Na faculdade, a dúvida se seria capaz de se tornar uma cientista foi perdendo espaço para a vontade e o engajamento de trazer outras alunas para a pesquisa. Principalmente quando entrou para o projeto Menina Ciência-Ciência Menina (MCCM), da UFABC, que incentiva meninas do ensino fundamental a seguir na carreira científica.
“Começávamos o projeto pedindo para essas meninas desenharem cientistas e a maioria desenhava homens. No fim do curso, elas desenhavam cientistas mulheres”, conta.
Virada de chave
A faculdade também permitiu a Katharyne fazer pesquisa desde os primeiros dias de graduação.
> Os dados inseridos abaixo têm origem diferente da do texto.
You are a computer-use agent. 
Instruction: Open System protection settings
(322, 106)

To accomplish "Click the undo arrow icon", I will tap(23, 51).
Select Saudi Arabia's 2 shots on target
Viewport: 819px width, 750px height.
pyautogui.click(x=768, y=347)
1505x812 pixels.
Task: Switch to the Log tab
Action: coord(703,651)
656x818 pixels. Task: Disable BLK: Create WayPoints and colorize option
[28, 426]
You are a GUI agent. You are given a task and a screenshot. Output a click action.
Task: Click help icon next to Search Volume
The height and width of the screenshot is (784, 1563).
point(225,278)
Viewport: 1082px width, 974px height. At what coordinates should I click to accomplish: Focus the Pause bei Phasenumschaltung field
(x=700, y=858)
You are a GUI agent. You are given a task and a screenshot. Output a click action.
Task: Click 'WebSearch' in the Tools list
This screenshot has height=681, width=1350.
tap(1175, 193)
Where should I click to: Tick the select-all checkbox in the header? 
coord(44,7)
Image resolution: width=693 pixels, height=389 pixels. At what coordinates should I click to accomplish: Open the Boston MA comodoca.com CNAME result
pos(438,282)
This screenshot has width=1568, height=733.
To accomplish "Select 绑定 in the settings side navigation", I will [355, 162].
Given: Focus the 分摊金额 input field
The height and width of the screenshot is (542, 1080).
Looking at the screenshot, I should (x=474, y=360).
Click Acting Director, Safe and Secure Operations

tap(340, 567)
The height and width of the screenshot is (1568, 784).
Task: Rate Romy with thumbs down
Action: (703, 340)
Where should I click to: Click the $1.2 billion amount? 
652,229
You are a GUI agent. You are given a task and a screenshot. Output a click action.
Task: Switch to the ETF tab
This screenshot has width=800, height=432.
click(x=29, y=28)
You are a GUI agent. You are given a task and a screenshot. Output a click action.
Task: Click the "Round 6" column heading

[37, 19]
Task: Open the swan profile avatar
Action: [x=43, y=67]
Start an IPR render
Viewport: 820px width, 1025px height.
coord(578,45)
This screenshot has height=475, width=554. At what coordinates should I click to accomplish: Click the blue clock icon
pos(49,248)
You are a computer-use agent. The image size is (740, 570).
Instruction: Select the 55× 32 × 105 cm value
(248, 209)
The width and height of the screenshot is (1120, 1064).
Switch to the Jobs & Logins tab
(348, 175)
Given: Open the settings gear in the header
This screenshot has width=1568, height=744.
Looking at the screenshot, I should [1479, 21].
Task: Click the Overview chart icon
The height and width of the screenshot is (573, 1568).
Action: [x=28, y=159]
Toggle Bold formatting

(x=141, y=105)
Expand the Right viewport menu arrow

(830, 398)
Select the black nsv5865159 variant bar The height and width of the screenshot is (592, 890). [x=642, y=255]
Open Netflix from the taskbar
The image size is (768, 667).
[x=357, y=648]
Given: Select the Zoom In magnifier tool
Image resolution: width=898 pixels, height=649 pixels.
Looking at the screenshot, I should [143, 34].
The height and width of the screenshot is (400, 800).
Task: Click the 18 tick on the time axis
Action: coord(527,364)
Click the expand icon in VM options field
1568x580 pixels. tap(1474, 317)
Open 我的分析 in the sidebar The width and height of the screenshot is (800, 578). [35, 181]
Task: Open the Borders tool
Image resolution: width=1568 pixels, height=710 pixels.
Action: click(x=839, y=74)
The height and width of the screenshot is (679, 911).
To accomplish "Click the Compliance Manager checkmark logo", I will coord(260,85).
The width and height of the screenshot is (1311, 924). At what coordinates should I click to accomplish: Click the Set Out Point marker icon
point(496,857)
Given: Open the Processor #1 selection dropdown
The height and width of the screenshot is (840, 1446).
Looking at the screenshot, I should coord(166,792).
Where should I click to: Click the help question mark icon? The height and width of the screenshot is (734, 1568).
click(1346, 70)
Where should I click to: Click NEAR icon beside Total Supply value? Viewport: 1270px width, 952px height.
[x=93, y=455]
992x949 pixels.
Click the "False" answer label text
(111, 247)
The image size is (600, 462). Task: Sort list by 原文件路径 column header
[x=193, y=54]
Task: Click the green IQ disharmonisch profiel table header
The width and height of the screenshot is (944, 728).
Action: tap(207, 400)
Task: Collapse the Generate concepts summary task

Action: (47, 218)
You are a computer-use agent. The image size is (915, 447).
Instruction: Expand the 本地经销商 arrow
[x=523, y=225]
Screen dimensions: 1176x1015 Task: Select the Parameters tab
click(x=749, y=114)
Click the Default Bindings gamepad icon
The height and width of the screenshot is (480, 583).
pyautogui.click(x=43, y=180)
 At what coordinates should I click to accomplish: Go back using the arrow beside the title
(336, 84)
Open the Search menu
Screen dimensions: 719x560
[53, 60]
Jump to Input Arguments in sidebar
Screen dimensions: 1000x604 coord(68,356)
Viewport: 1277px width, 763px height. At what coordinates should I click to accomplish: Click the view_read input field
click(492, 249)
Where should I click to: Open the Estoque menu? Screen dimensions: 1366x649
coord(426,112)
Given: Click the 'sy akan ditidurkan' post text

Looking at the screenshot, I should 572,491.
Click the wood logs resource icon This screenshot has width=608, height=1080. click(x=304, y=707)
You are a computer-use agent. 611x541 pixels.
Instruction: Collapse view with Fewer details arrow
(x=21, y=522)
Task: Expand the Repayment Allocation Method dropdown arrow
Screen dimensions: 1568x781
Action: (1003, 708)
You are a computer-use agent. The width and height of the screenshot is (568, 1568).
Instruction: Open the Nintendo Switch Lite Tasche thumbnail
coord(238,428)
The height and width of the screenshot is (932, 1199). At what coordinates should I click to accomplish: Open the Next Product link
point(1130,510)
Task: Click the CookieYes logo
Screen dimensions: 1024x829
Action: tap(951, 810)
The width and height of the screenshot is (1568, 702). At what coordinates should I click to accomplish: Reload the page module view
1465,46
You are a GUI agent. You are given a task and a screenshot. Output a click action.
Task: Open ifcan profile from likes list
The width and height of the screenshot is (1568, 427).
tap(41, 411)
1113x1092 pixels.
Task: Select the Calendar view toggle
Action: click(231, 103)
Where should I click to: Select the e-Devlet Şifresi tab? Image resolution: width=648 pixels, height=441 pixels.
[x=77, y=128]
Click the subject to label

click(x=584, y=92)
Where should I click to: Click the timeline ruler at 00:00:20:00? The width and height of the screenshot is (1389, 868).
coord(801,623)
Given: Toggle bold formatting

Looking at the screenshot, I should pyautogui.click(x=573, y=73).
Isso foi essencial para que ela fosse aprovada em 2022 no PIBIC para desenvolver seus estudos no Instituto Butantan.
“Eu já gostava do Butantan, mas nunca tinha pensado em trabalhar com vacinas, apesar de ter aprendido na faculdade sobre proteínas recombinantes, uma matéria que eu amei fazer. Então eu encontrei a professora Maria Leonor e virei a chave de que eu poderia usar proteínas recombinantes para fazer vacina”, completa.
Katharyne gosta de ciências desde a infância, mas vendo a predominância masculina neste papel, se questionou se teria lugar; o apoio da família a fez seguir na carreira
Avanços na pesquisa
O projeto de iniciação científica de Katharyne foca no estudo de duas lipoproteínas (MaIX e PrsA) presentes na bactéria e em vesículas secretadas pelo pneumococo (Streptococcus pneumoniae), descobertas recentemente e indicadas como fator de proteção para a bactéria. O objetivo é avaliar se a aplicação delas em camundongos infectados realmente confere proteção, ou seja, se são imunogênicas.
No primeiro ano de pesquisa, Katharyne produziu as proteínas, fazendo a clonagem, purificação e expressão delas e imunizando os camundongos. Logo nessa fase, as proteínas se mostraram bastante imunogênicas.
No segundo ano, a jovem cientista começou a estudar modelos de infecção, imunizando os modelos animais com as duas proteínas recombinantes e fazendo teste de colonização pulmonar (quando a bactéria se prolifera dentro do pulmão) com uma linhagem de pneumococo. “Vimos que a imunização com as proteínas foi capaz de proteger os camundongos. Comparados aos grupos controle, houve sim uma redução da carga bacteriana nesses animais imunizados. Isso nos leva a acreditar que, além das proteínas que já estudamos, a MalX e PrsA também podem ter um papel super importante na proteção contra essas infecções”, afirma.
A pesquisa é realizada no Laboratório de Bacteriologia do Instituto Butantan sob orientação da pesquisadora científica Maria Leonor Sarno de Oliveira
A próxima etapa do projeto envolve imunizar de novo os camundongos, fazer a colonização nasal da bactéria e avaliar se a imunização foi capaz de proteger os animais neste novo modelo de infecção nasal.
Para o futuro, Katharyne pretende continuar com sua linha de pesquisa em um mestrado. Ela acredita que há muito ainda a ser pesquisado e descoberto.
“Decidimos estudar essas duas lipoproteínas para saber se elas induzem a produção de anticorpos, se são capazes de conferir proteção e se estariam presentes em outras linhagens da bactéria porque uma das barreiras da imunização que temos hoje é que as vacinas não conferem proteção contra todos os sorotipos do pneumococo. Procuramos algum antígeno que proteja, independentemente do sorotipo”, esclarece.